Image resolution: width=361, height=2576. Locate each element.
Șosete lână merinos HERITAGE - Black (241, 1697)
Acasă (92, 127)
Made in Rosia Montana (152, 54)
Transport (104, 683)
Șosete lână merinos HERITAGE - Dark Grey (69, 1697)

---

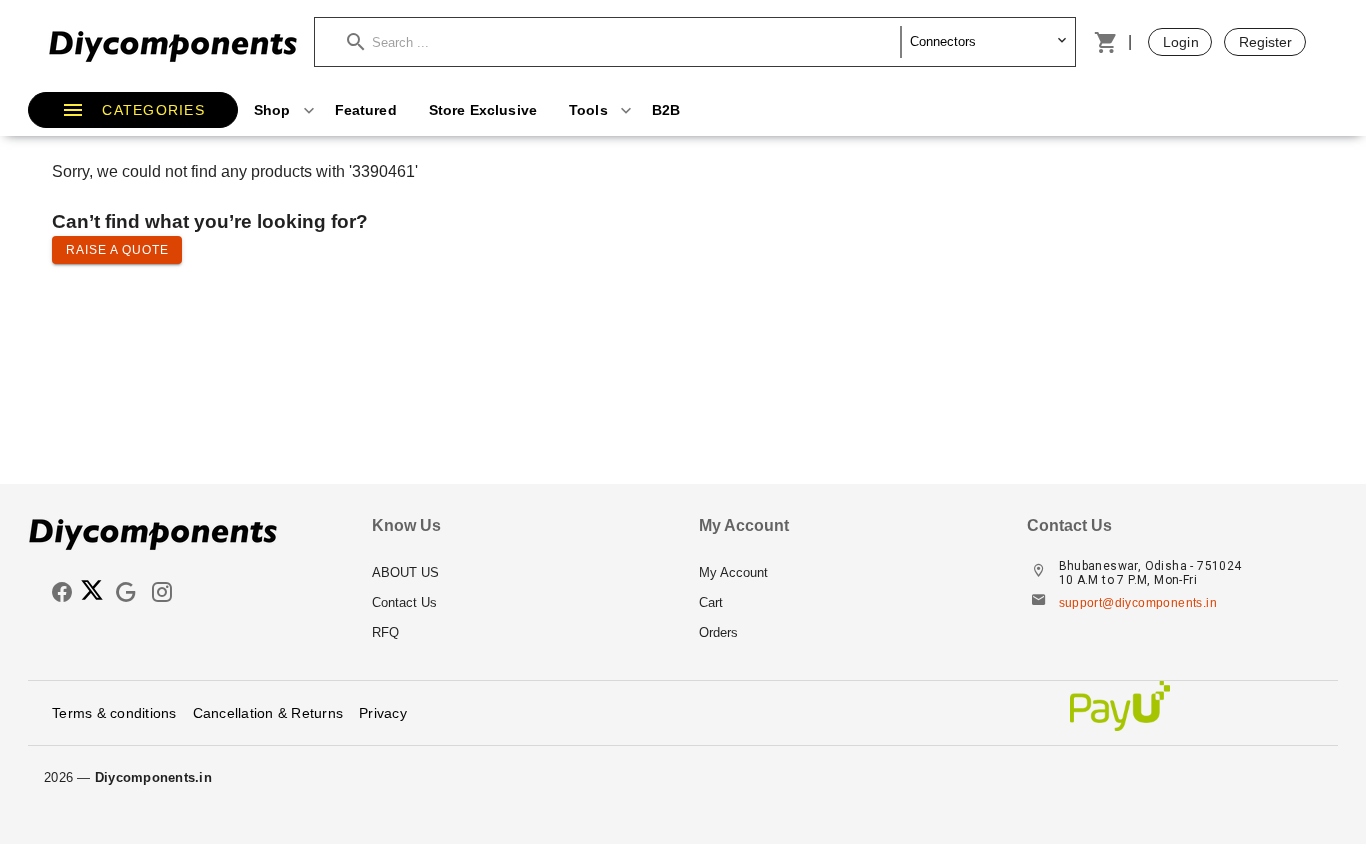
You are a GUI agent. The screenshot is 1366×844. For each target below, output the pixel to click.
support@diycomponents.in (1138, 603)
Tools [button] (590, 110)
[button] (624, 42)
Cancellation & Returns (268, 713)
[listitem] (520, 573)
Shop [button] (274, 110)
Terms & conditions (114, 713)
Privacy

## WHAT THE TASK ASKS:
Please transcribe only the lines in the records above running from the line that has "Made in Rosia Montana (152, 54)" through the line that has "Șosete lână merinos HERITAGE - Dark", both included, exactly as they appear.

## YOUR RESPONSE:
Made in Rosia Montana (152, 54)
Transport (104, 683)
Șosete lână merinos HERITAGE - Dark Grey (69, 1697)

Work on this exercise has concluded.